- _Extracted material_

BEGIN

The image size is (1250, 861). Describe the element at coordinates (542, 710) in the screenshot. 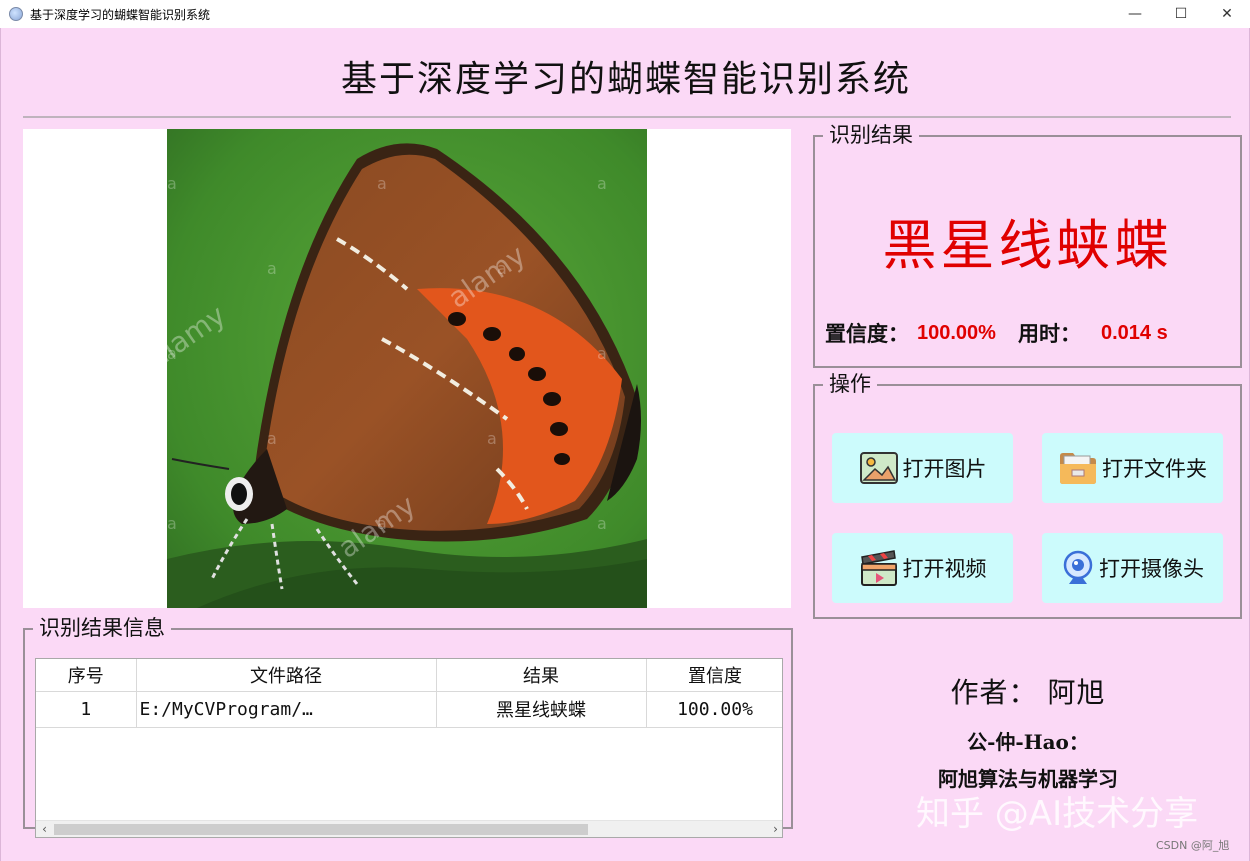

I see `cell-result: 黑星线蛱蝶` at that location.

END
BEGIN

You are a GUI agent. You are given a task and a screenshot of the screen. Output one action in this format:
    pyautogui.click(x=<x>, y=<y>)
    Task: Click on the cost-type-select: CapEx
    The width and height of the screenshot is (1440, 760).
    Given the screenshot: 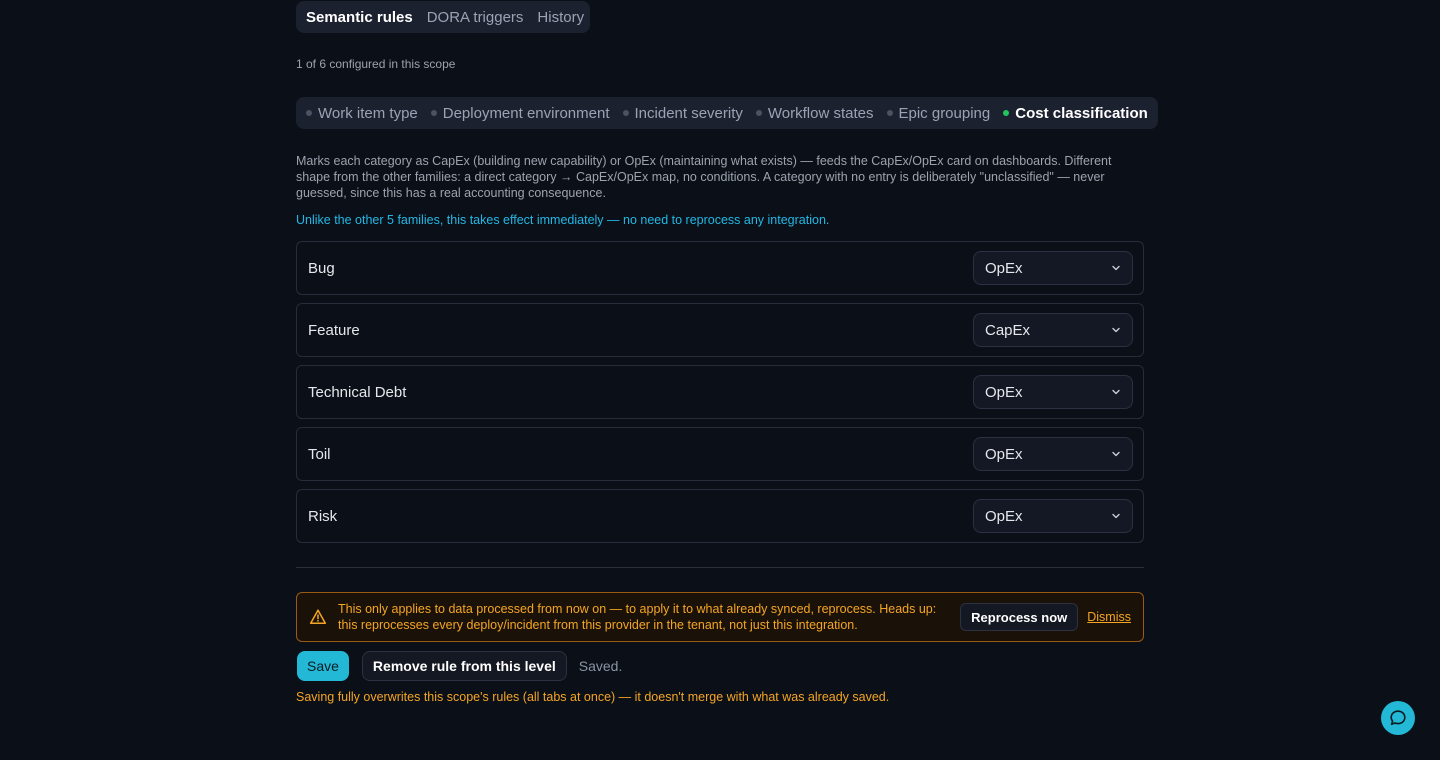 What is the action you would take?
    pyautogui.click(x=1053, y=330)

END
BEGIN

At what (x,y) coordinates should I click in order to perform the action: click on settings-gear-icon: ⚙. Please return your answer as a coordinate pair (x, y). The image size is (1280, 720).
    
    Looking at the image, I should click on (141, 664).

END

- _Aim of the exercise_
Arrange the lines from the line containing "The image size is (1250, 861)." through the line containing "at that location." as a JSON list of strings, one string per line, leaving out blank lines and any pictures.

- _Written answer_
[
  "The image size is (1250, 861). Describe the element at coordinates (542, 710) in the screenshot. ",
  "I see `cell-result: 黑星线蛱蝶` at that location."
]